La grande estensione occupata dalla lingua osca e i diversi ambienti linguistici in cui è stata introdotta hanno fatto sì che essa non sia priva di differenze dialettali. Due sono le più salienti: in Campania, salvo che in Capua (già etrusca), certi gruppi di consonanti sono separati da vocali "anaptittiche", in contraddizione con le tendenze più antiche del gruppo osco-umbro, che favorivano piuttosto la sincope: paterei per "patri", Herekleis per "Herculis" (v. opici). A Bantia in Lucania, invece di tia si pronuncia -sa e il nome della località è scritto Bansa. Mentre di solito questo è giudicato come un particolare dialettale "bantino", importa rilevare che la tendenza a palatalizzare questi gruppi consonantici è nota anche in umbro.
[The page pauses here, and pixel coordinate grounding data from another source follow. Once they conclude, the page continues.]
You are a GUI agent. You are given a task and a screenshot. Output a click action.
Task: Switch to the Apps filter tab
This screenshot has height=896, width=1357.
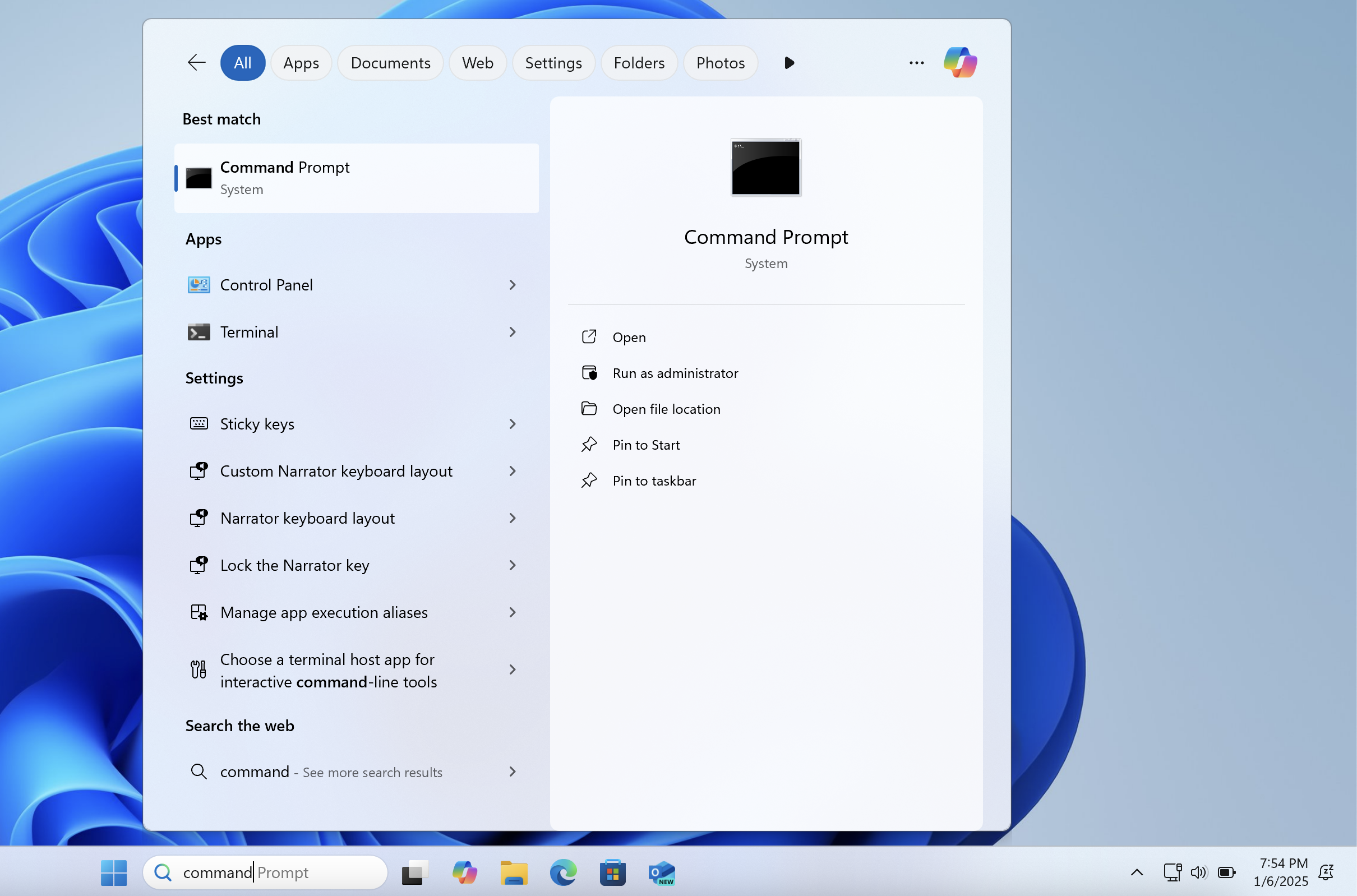tap(301, 63)
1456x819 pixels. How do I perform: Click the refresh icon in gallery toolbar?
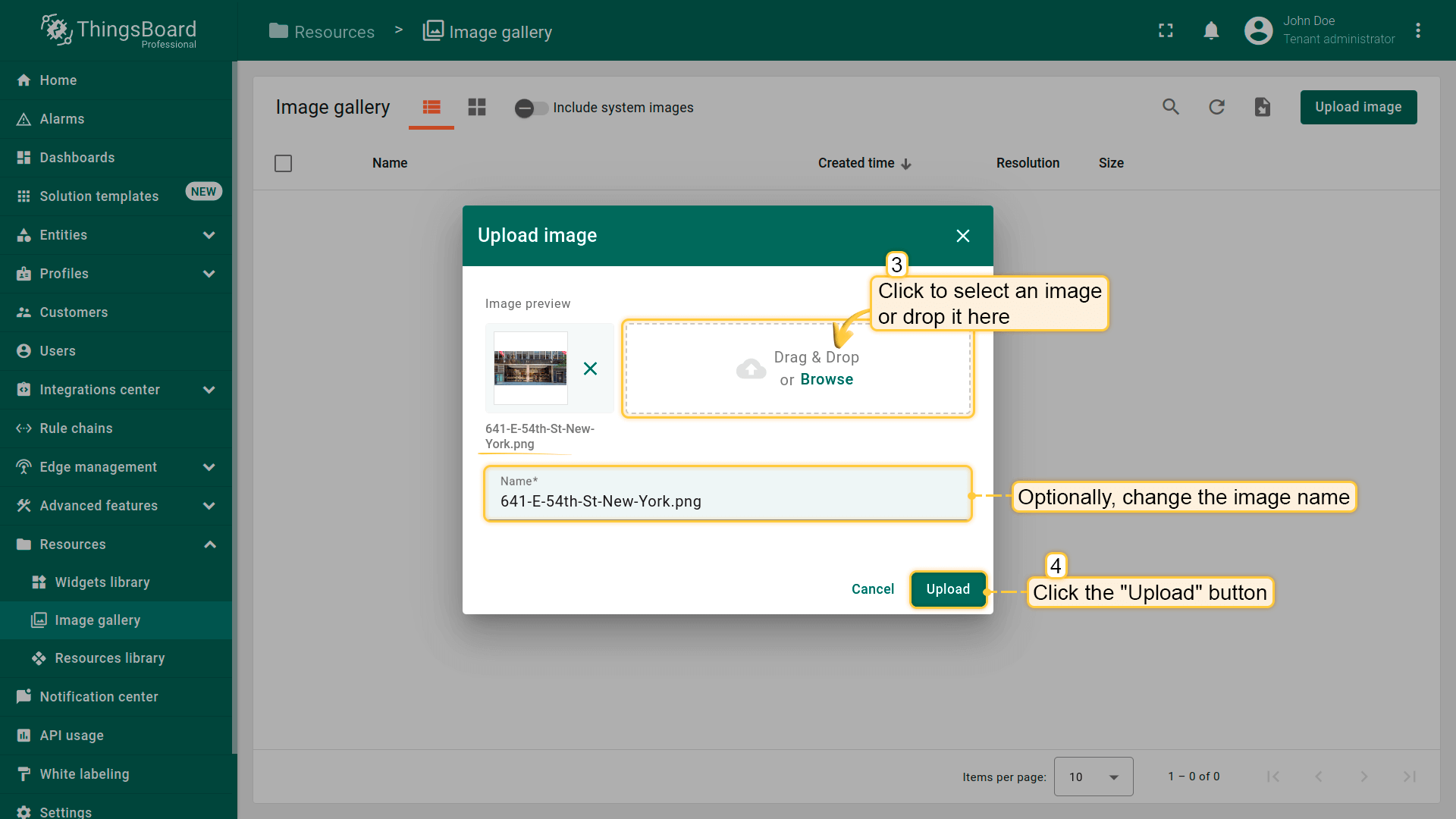click(1216, 107)
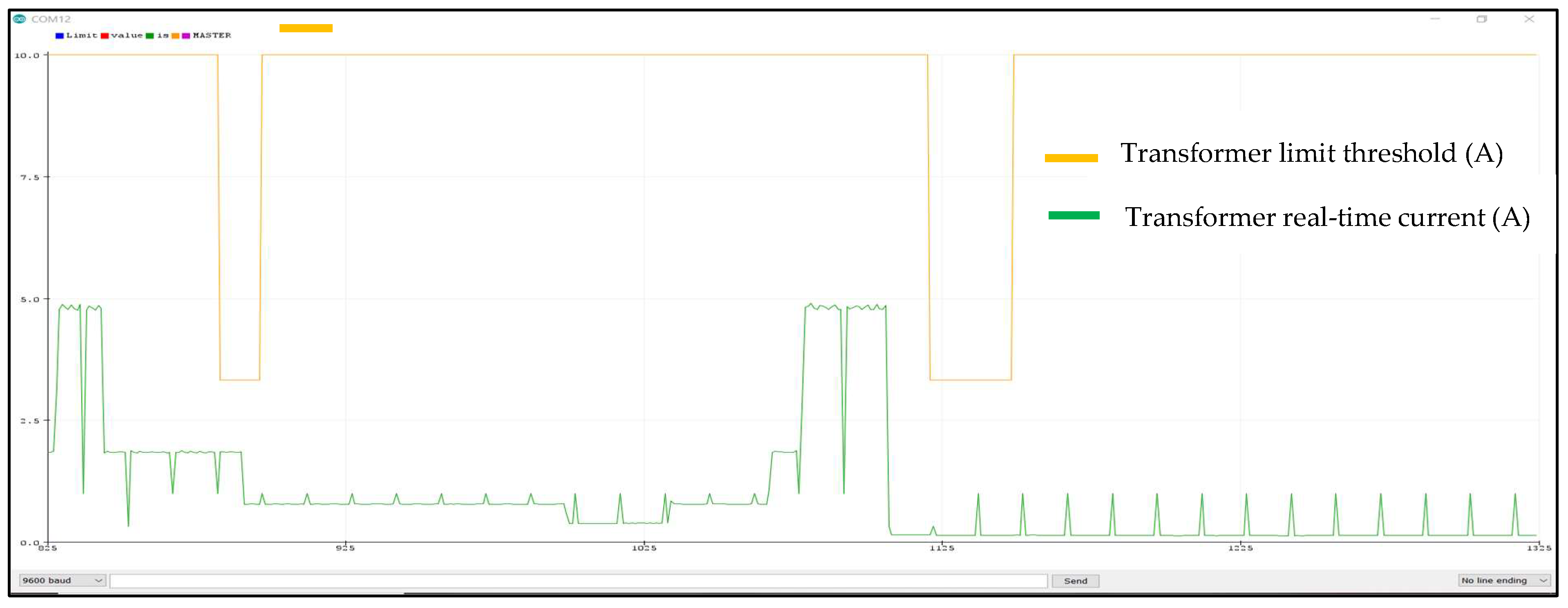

La lingua osca è scritta in tre alfabeti: nazionale, derivato da un alfabeto etrusco-campano con forti modificazioni; latino, greco.
Bibl.: J. Beloch, Campanien, 2ª ed., Breslavia 1890; H. Nissen, Italische Landeskunde, Berlino 1883; G. Devoto, Gli antichi italici, Firenze 1931; R. S. Conway, The Italic Dialects, Cambridge 1897; Planta, Grammatik der oskisch-umbrischen Dialekte, voll. 2, Strasburgo 1892-1897; la collezione intiera della Rivista indo-greco-italica, Napoli 1917 segg.